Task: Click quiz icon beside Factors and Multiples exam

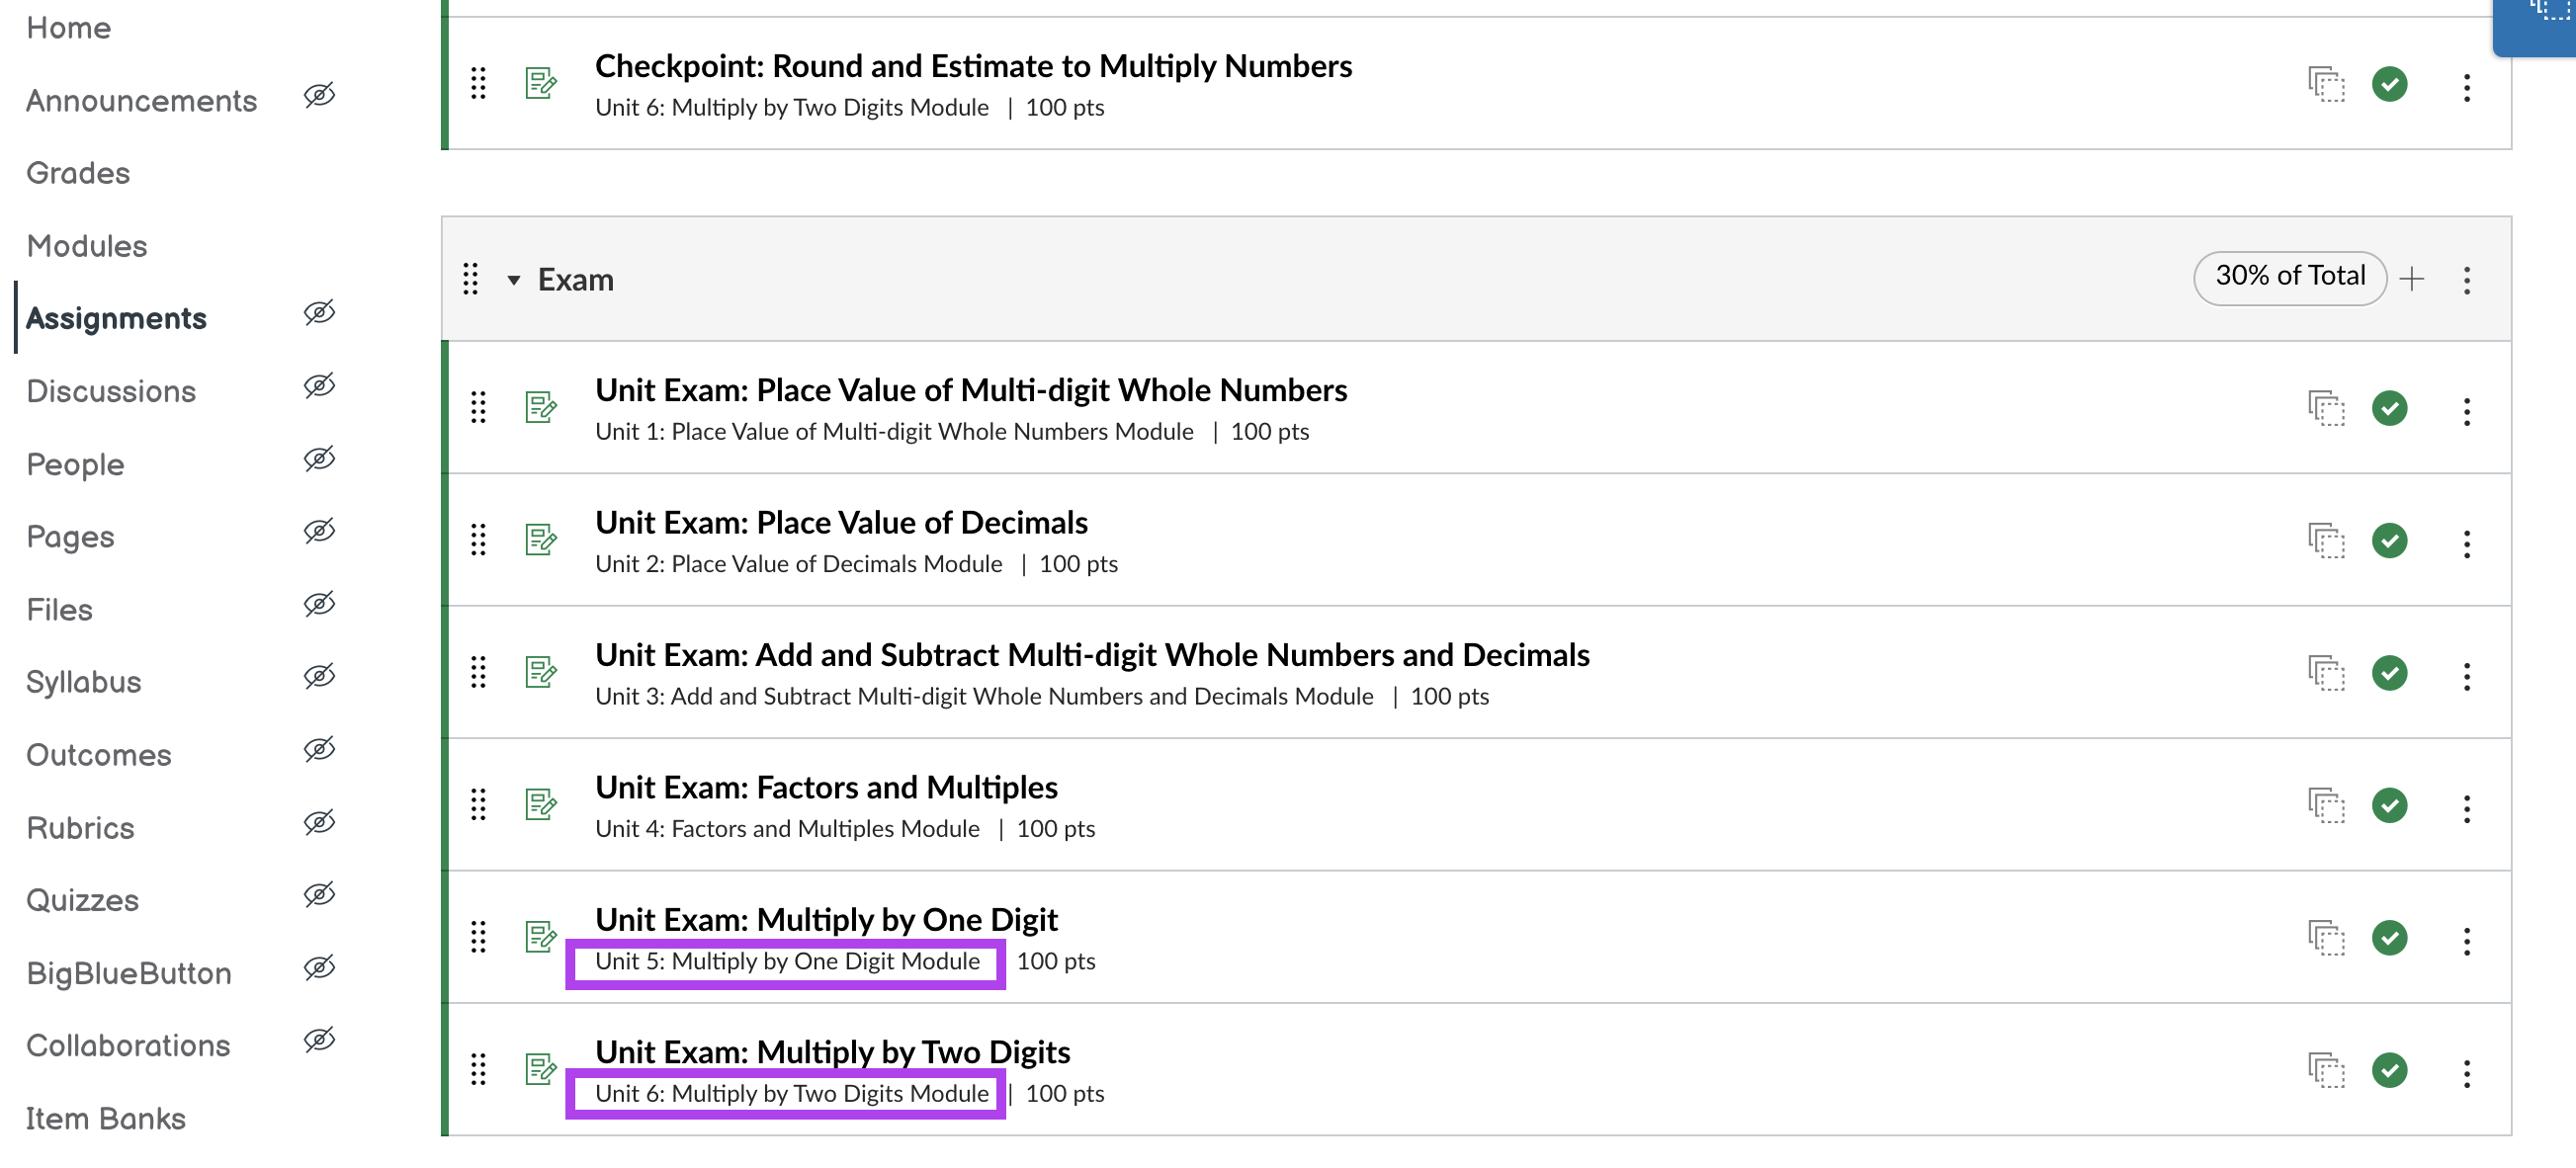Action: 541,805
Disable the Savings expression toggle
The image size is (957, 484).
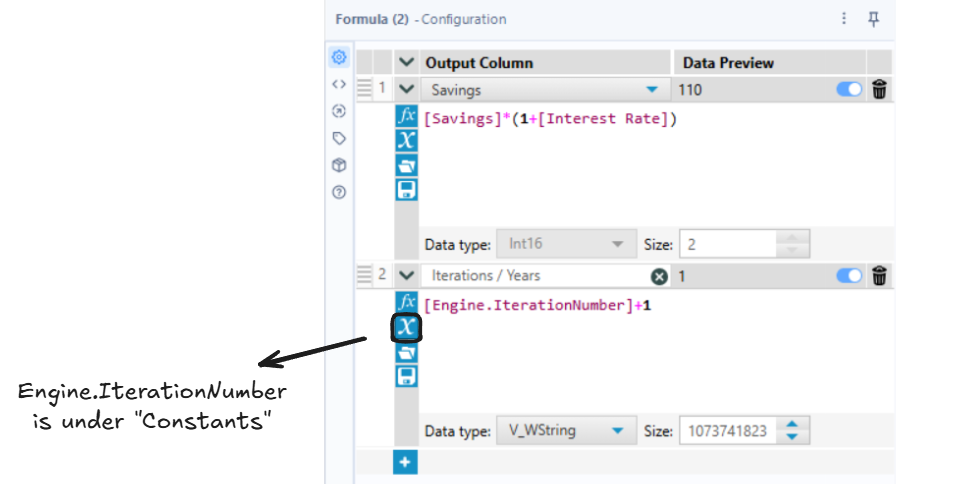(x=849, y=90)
********
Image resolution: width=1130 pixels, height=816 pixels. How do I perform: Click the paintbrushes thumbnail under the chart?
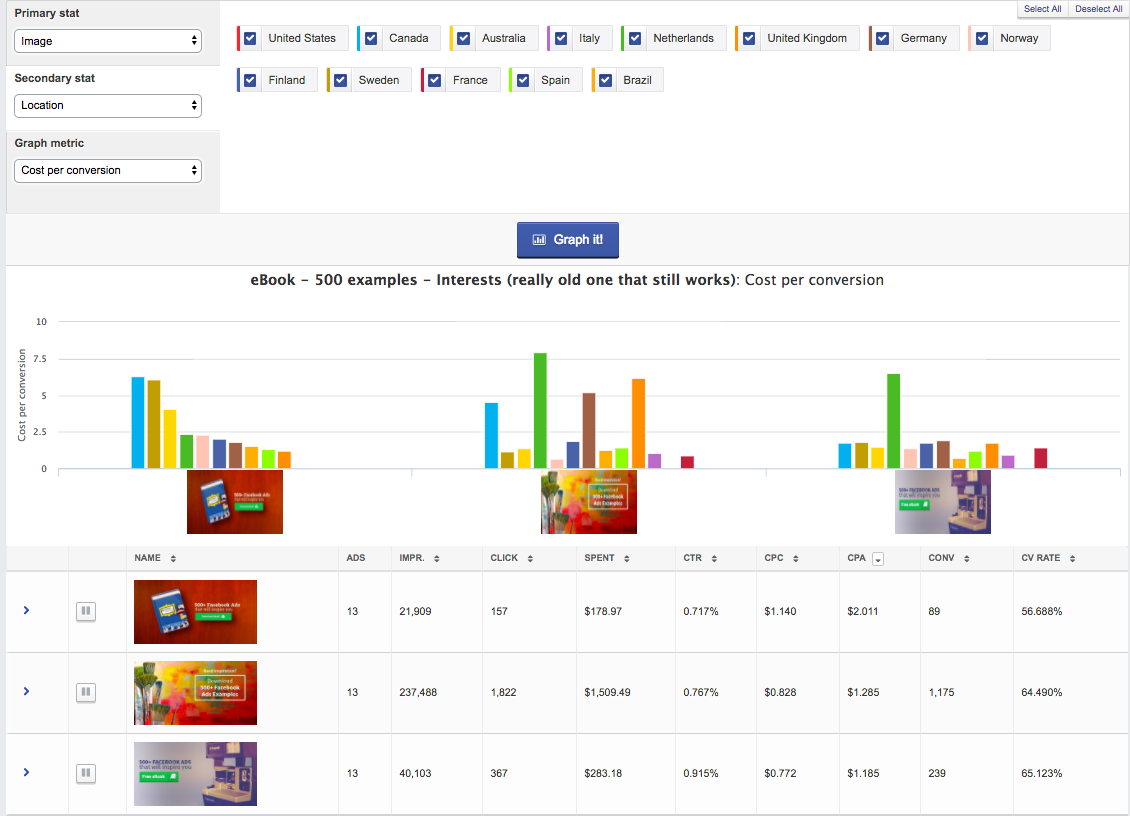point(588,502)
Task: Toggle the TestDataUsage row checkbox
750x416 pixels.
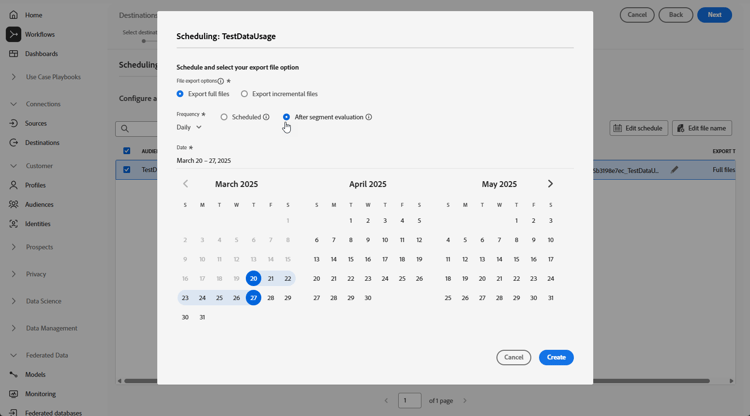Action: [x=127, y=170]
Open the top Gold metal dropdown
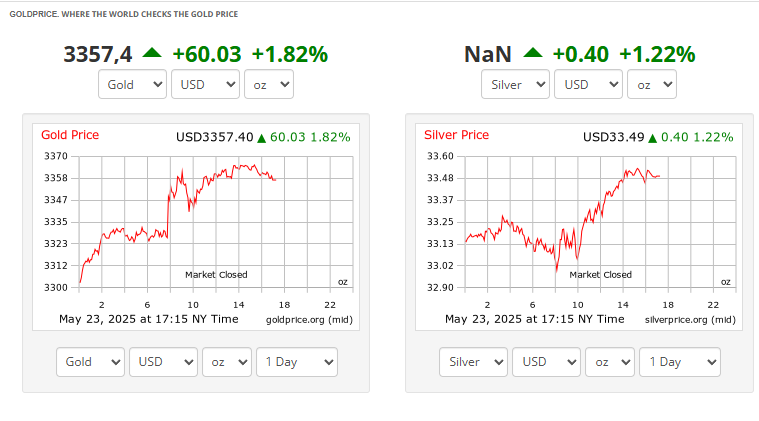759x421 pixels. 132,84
********
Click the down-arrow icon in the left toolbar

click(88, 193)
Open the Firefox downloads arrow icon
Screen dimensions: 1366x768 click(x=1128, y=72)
********
**Exercise task**
Quote the records word for word, starting at the line that has "Task: Toggle the TestDataUsage row checkbox" and stopping after the line that has "759x421 pixels. 132,84". Leave the pictures out of your answer.

**The completed task**
Task: Toggle the TestDataUsage row checkbox
750x416 pixels.
Action: [x=127, y=170]
Open the top Gold metal dropdown
759x421 pixels. 132,84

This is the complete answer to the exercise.